Pixel coordinate grounding data:
"""

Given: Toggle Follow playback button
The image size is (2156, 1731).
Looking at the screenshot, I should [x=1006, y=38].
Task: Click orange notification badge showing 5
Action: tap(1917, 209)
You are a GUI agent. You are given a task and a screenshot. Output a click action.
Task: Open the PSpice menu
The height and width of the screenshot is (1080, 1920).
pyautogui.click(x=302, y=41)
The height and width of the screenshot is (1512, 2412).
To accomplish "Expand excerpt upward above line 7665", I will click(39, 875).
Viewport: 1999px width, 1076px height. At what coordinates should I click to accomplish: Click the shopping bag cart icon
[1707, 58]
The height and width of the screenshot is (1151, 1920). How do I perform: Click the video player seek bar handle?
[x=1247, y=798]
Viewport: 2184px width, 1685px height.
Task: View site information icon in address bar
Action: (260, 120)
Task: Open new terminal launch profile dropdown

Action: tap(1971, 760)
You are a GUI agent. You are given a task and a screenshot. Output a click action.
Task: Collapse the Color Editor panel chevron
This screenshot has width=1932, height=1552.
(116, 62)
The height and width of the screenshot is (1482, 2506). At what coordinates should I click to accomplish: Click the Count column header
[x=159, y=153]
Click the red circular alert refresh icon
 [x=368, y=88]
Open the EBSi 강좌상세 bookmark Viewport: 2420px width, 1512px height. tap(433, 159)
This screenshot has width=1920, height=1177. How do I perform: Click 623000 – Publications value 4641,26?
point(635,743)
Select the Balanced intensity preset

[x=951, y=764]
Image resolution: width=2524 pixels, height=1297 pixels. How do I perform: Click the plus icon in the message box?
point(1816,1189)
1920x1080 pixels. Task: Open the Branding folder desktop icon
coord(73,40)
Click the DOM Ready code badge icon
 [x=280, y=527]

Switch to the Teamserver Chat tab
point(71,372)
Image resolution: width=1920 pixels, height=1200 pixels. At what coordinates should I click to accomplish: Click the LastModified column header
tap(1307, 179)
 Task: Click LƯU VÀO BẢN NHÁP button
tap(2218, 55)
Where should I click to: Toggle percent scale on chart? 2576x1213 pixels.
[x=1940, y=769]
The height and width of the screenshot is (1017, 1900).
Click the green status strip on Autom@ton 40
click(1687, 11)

"""

◆ ACTIVITY ◆
Every record above is to be restated exactly as it reads.

◆ OUTPUT BELOW ◆
Given: Toggle Follow playback button
The image size is (2156, 1731).
Looking at the screenshot, I should [x=1006, y=38].
Task: Click orange notification badge showing 5
Action: tap(1917, 209)
You are a GUI agent. You are given a task and a screenshot. Output a click action.
Task: Open the PSpice menu
The height and width of the screenshot is (1080, 1920).
pyautogui.click(x=302, y=41)
The height and width of the screenshot is (1512, 2412).
To accomplish "Expand excerpt upward above line 7665", I will click(39, 875).
Viewport: 1999px width, 1076px height. At what coordinates should I click to accomplish: Click the shopping bag cart icon
[1707, 58]
The height and width of the screenshot is (1151, 1920). How do I perform: Click the video player seek bar handle?
[x=1247, y=798]
Viewport: 2184px width, 1685px height.
Task: View site information icon in address bar
Action: (260, 120)
Task: Open new terminal launch profile dropdown

Action: tap(1971, 760)
You are a GUI agent. You are given a task and a screenshot. Output a click action.
Task: Collapse the Color Editor panel chevron
This screenshot has width=1932, height=1552.
(116, 62)
The height and width of the screenshot is (1482, 2506). At what coordinates should I click to accomplish: Click the Count column header
[x=159, y=153]
Click the red circular alert refresh icon
 [x=368, y=88]
Open the EBSi 강좌상세 bookmark Viewport: 2420px width, 1512px height. tap(433, 159)
This screenshot has width=1920, height=1177. How do I perform: Click 623000 – Publications value 4641,26?
point(635,743)
Select the Balanced intensity preset

[x=951, y=764]
Image resolution: width=2524 pixels, height=1297 pixels. How do I perform: Click the plus icon in the message box?
point(1816,1189)
1920x1080 pixels. Task: Open the Branding folder desktop icon
coord(73,40)
Click the DOM Ready code badge icon
 [x=280, y=527]

Switch to the Teamserver Chat tab
point(71,372)
Image resolution: width=1920 pixels, height=1200 pixels. At what coordinates should I click to accomplish: Click the LastModified column header
tap(1307, 179)
 Task: Click LƯU VÀO BẢN NHÁP button
tap(2218, 55)
Where should I click to: Toggle percent scale on chart? 2576x1213 pixels.
[x=1940, y=769]
The height and width of the screenshot is (1017, 1900).
Click the green status strip on Autom@ton 40
click(1687, 11)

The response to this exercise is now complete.